WORK TASK
Your whole answer should be the number of lines in the material below that include the word "computer".

##### THE DATA #####

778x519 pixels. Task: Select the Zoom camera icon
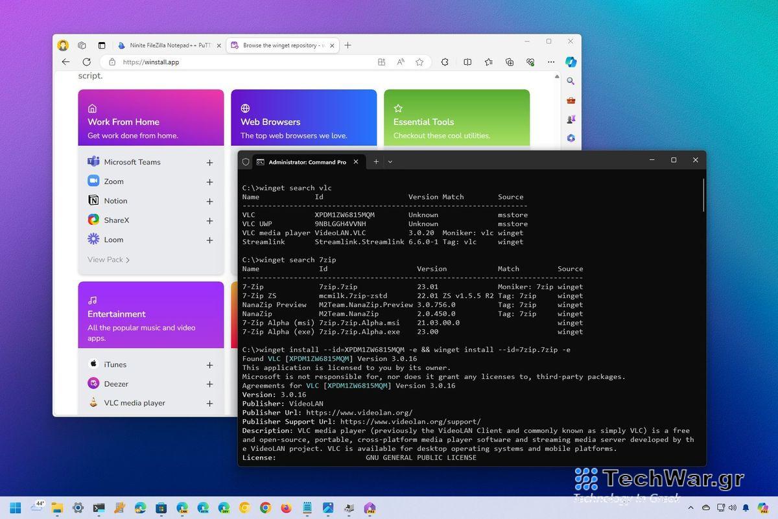coord(93,181)
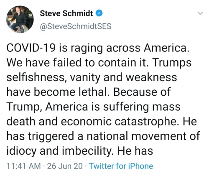Click the Twitter for iPhone source link
Image resolution: width=209 pixels, height=176 pixels.
coord(121,166)
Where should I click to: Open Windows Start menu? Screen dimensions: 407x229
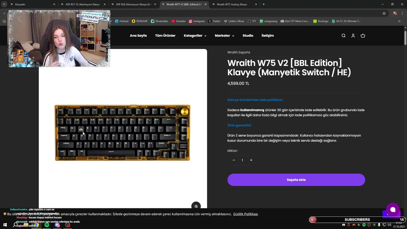(5, 225)
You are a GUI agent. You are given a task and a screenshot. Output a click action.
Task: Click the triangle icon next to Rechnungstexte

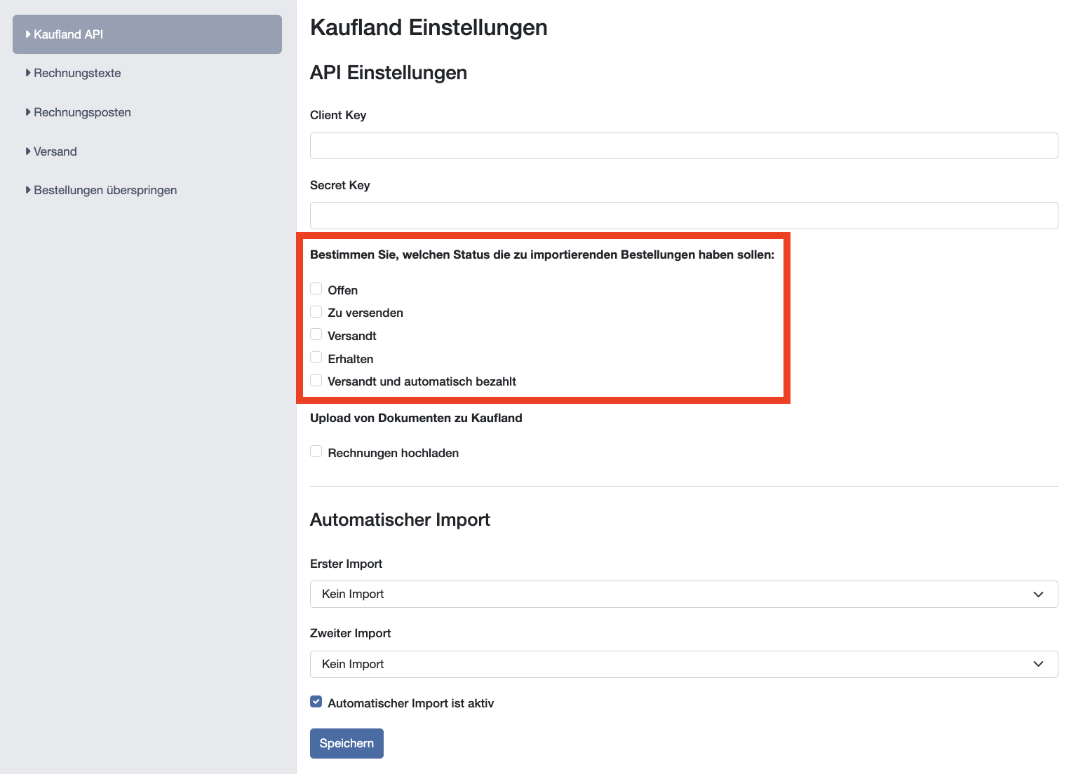point(28,73)
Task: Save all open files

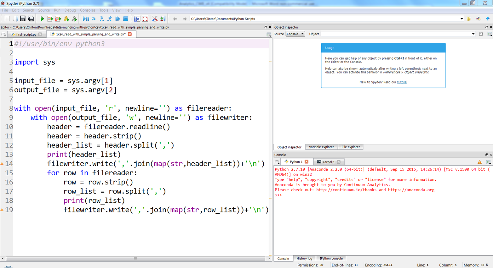Action: click(30, 19)
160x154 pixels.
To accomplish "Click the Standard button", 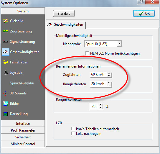I will [x=64, y=14].
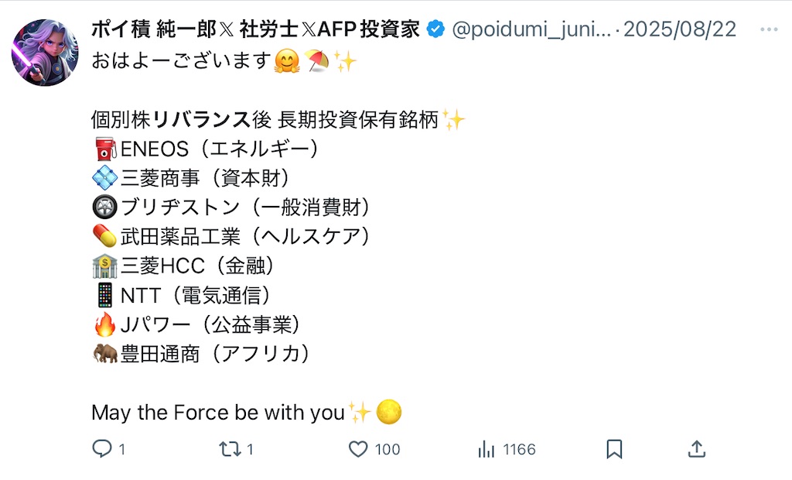Click the bank emoji beside 三菱HCC

(x=104, y=266)
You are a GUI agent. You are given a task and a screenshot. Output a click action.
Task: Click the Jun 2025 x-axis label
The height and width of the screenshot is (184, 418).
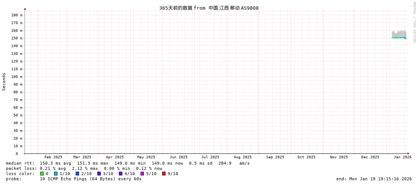coord(179,157)
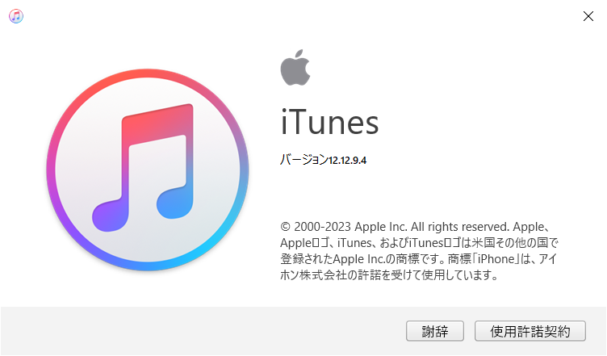This screenshot has width=607, height=356.
Task: Click the line starting with Appleロゴ
Action: [x=419, y=243]
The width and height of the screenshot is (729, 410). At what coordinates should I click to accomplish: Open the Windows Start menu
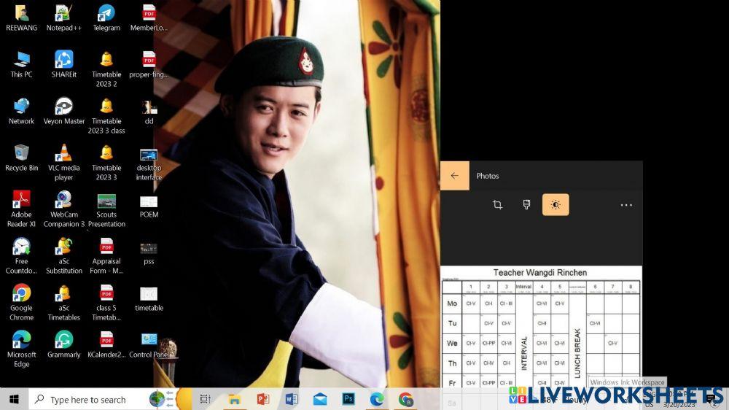14,399
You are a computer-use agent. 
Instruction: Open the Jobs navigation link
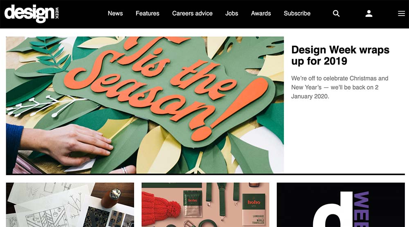point(231,13)
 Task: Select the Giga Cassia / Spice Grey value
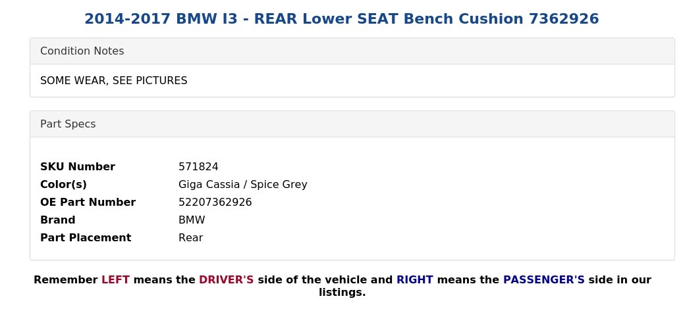tap(243, 184)
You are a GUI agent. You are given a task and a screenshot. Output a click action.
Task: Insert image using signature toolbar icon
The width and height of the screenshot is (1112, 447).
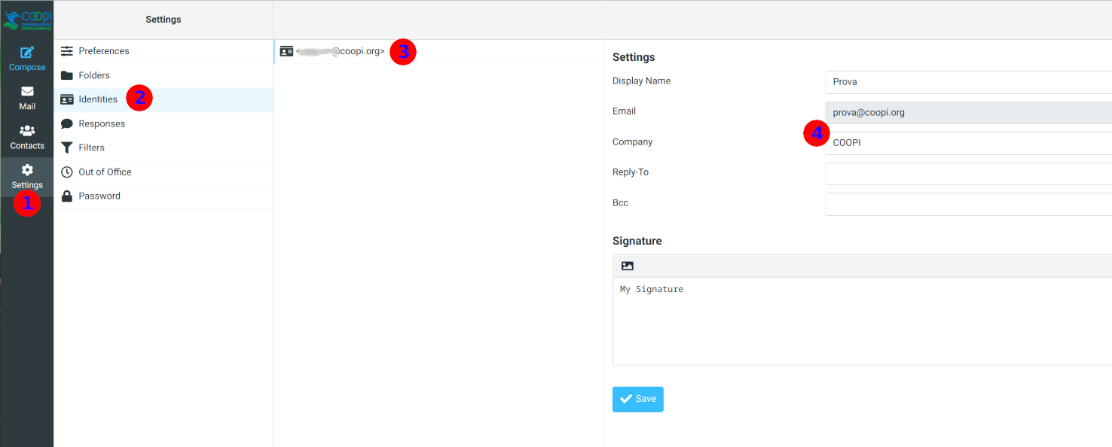point(628,266)
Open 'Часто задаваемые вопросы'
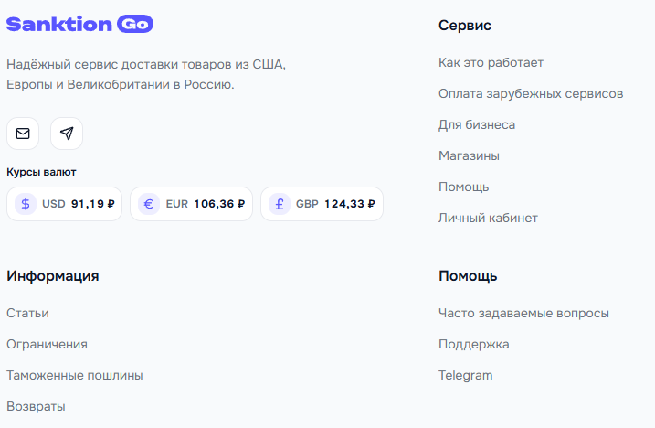Screen dimensions: 655x428 523,314
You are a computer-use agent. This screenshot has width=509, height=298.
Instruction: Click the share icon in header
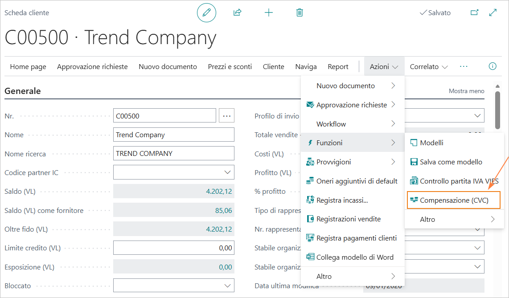237,13
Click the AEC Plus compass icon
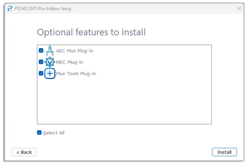Screen dimensions: 247x166 coord(50,50)
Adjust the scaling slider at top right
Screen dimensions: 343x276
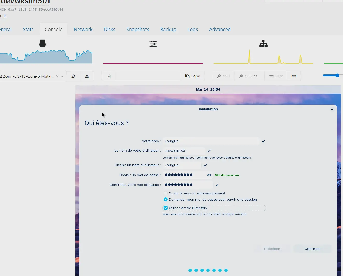click(338, 75)
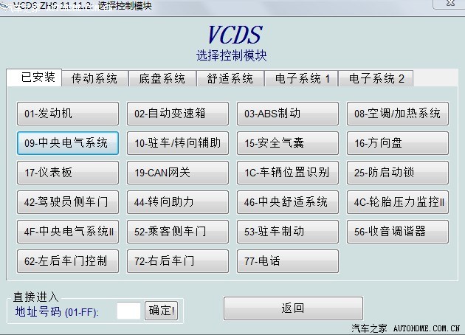Open the 17-仪表板 instrument module
The width and height of the screenshot is (465, 335).
point(67,173)
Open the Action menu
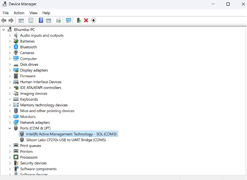 pos(19,13)
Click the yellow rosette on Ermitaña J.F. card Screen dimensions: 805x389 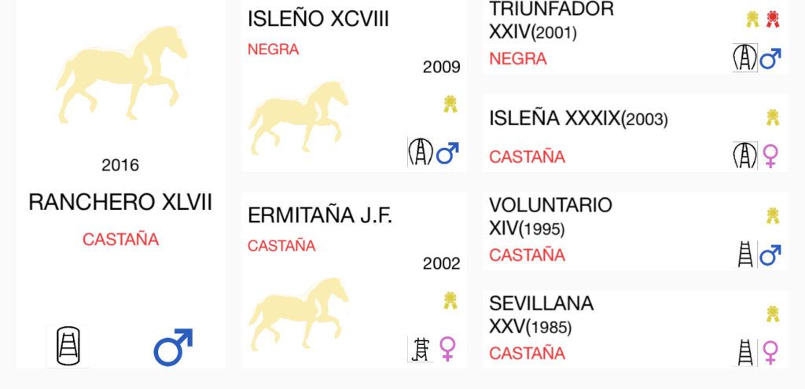pos(450,301)
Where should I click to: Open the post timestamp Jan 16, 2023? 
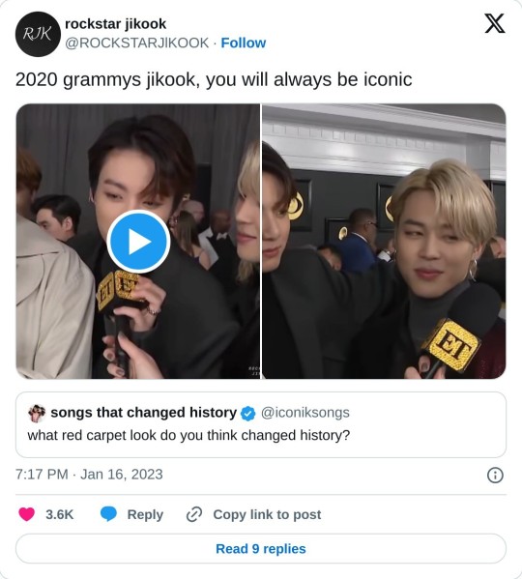point(89,475)
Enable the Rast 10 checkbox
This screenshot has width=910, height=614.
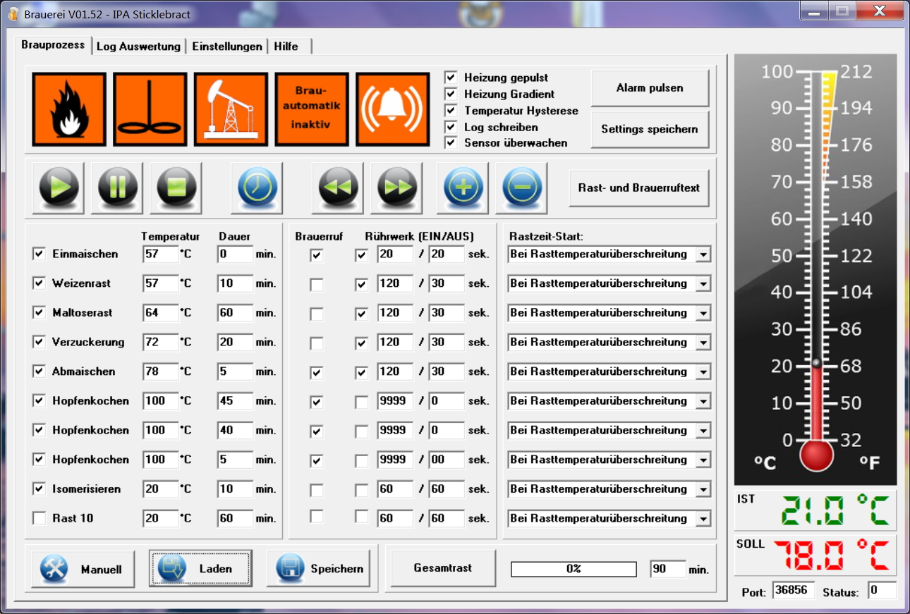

#####

YOUR RESPONSE
2